Demokratisch oder bequem?
Von der Wissensgesellschaft zu einer digitalen Mitmach-Demokratie.
Früher glaubte ich, dass unsere Gesellschaft vom Internet profitieren würde. Erwachsene besorgen sich Informationen und diskutieren gesittet bei Facebook. „Wissensgesellschaft“– ein schöner Ansatz, aber leider Quatsch.

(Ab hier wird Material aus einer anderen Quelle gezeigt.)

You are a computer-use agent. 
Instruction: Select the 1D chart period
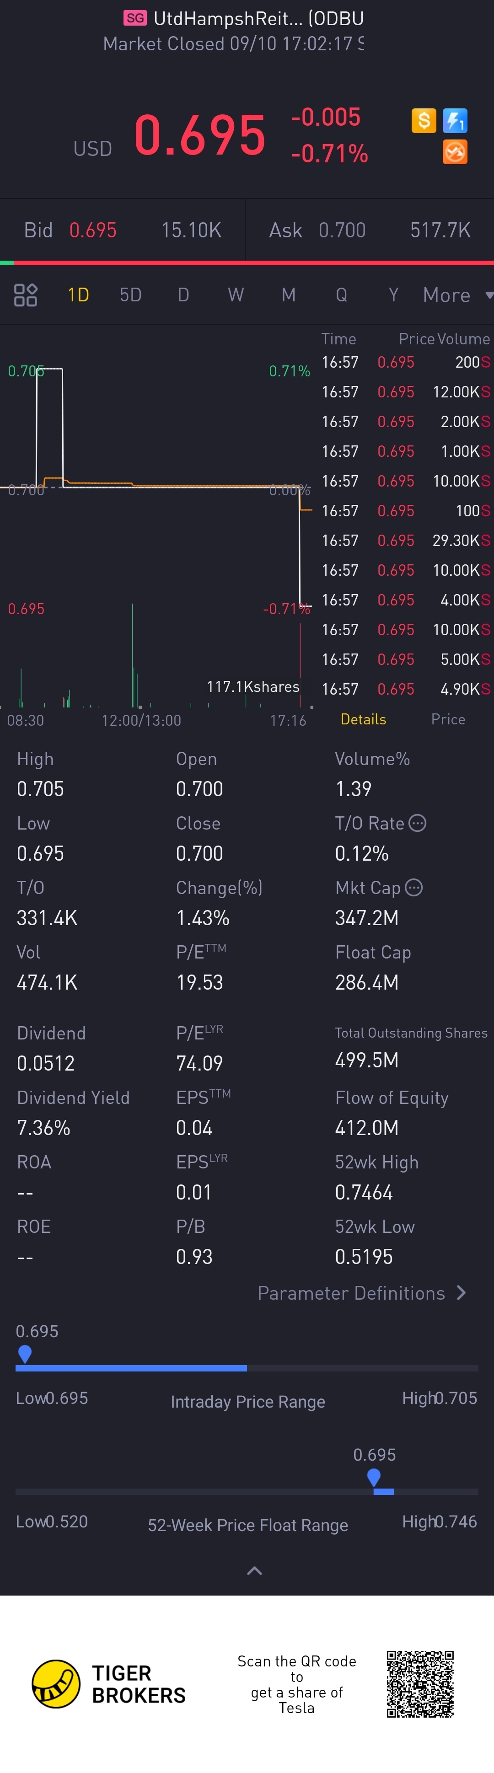tap(78, 295)
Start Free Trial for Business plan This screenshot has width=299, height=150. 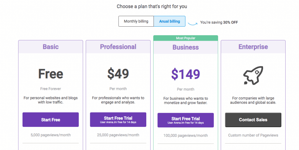185,120
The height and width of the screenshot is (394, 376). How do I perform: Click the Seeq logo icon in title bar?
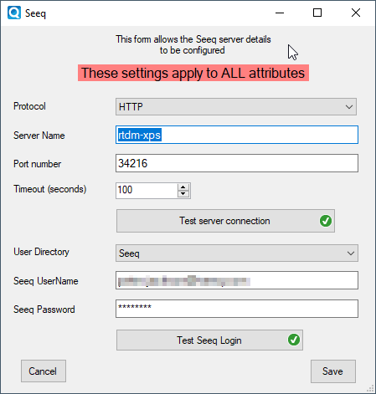click(x=14, y=13)
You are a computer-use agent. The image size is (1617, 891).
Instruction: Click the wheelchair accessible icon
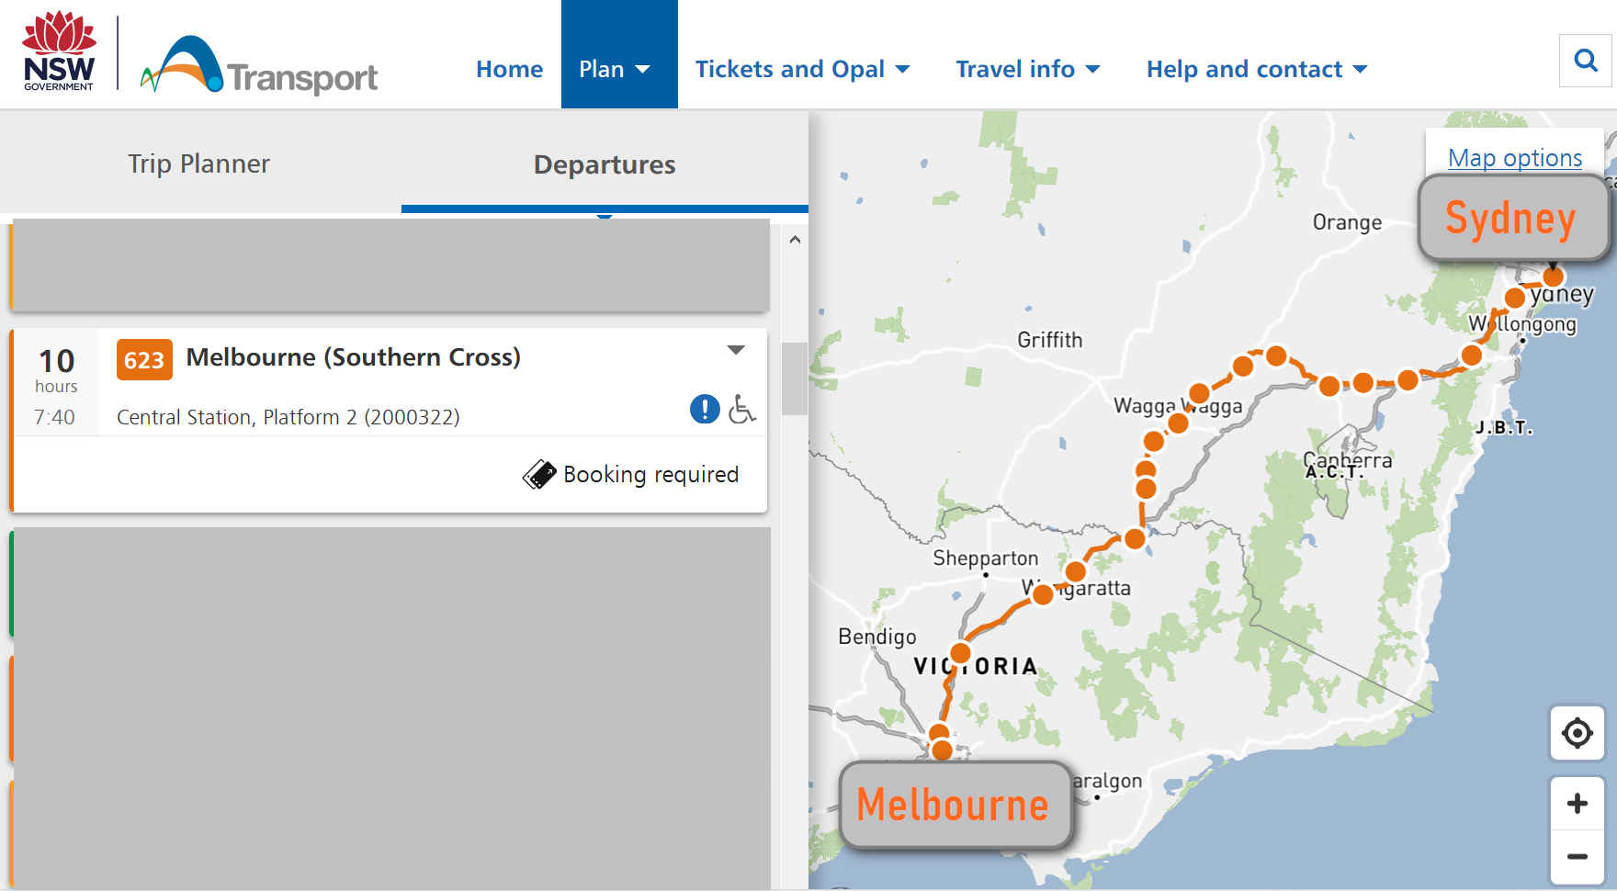click(x=741, y=409)
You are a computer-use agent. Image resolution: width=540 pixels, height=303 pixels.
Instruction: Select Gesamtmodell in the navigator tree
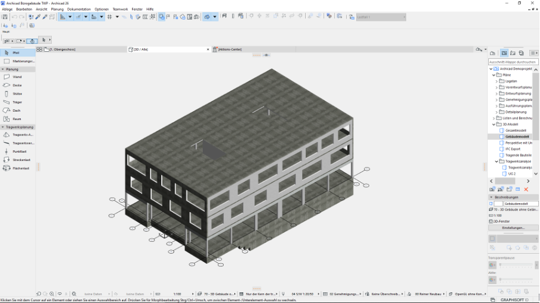[516, 130]
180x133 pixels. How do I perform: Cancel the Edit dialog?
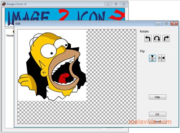point(158,121)
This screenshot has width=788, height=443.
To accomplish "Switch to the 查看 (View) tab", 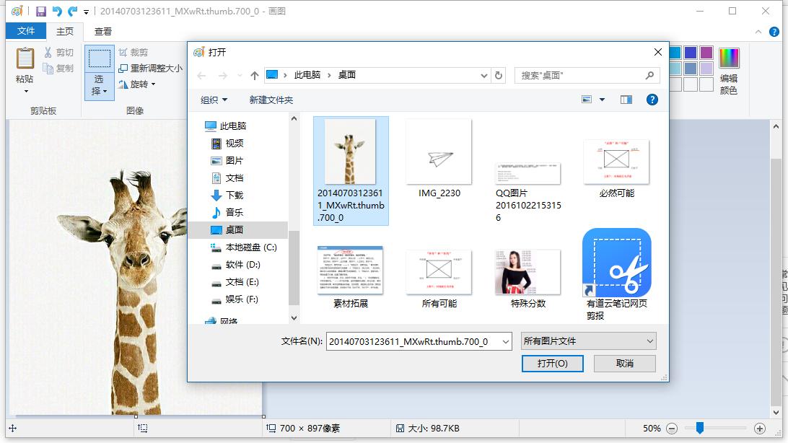I will pyautogui.click(x=103, y=30).
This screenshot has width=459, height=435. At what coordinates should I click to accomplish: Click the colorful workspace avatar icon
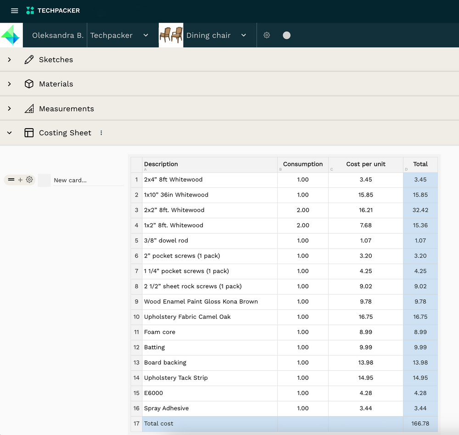click(11, 35)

Digitale Kommunikation scheint Gräben eher zu vertiefen, Emotionen siegen über Fakten. Hat der digitale Fortschritt gar die Kraft, unser demokratisches System auszuhebeln? Der Bildungsforscher, Regierungsberater und Professor Gerd Gigerenzer erzählt gelassen vom möglichen Ende der Demokratie. Derzeit blickt er nach China, wo ein digitales Belohnungssystem getestet wird. Bürger bekommen
Punkte für anständiges Verhalten, das Bremsen am Zebrastreifen, artig posten statt böse pesten, ein nettes Wort für die Regierenden. Ein sattes Punktekonto erleichtert das Leben, beim Ausbildungsplatz für die Kinder, bei der Wohnungssuche oder den Zinsen. Angeblich seien chinesische Autofahrer bereits rücksichtsvoller. Gigerenzer wagt ein Gedankenspiel: Führt das Punktesystem dazu, dass sich Chinesen tatsächlich vorbildlicher verhalten, dann werden andere Länder mit autokratischen Tendenzen das Programm auch einführen. Und eines Tages stelle sich die Frage, ob unsere langsame Demokratie und das relativ geringe politische Interesse an persönlicher Freiheit da noch mithält. Gigerenzer zitiert chinesische Freunde, die angesichts von Trump und Brexit Zweifel an der Demokratie haben. Am Ende gehe es um die Kernfrage: Was ist bequem, was funktioniert? Ob Wisch-Handy oder One-Click-Shopping – das Einfache gewinnt. Demokratie aber ist kompliziert, der Kompromiss meist unbequem. Gigerenzer fragt: Wie würde ein Volksentscheid zur Einführung von Punktekonten in Deutschland wohl ausgehen?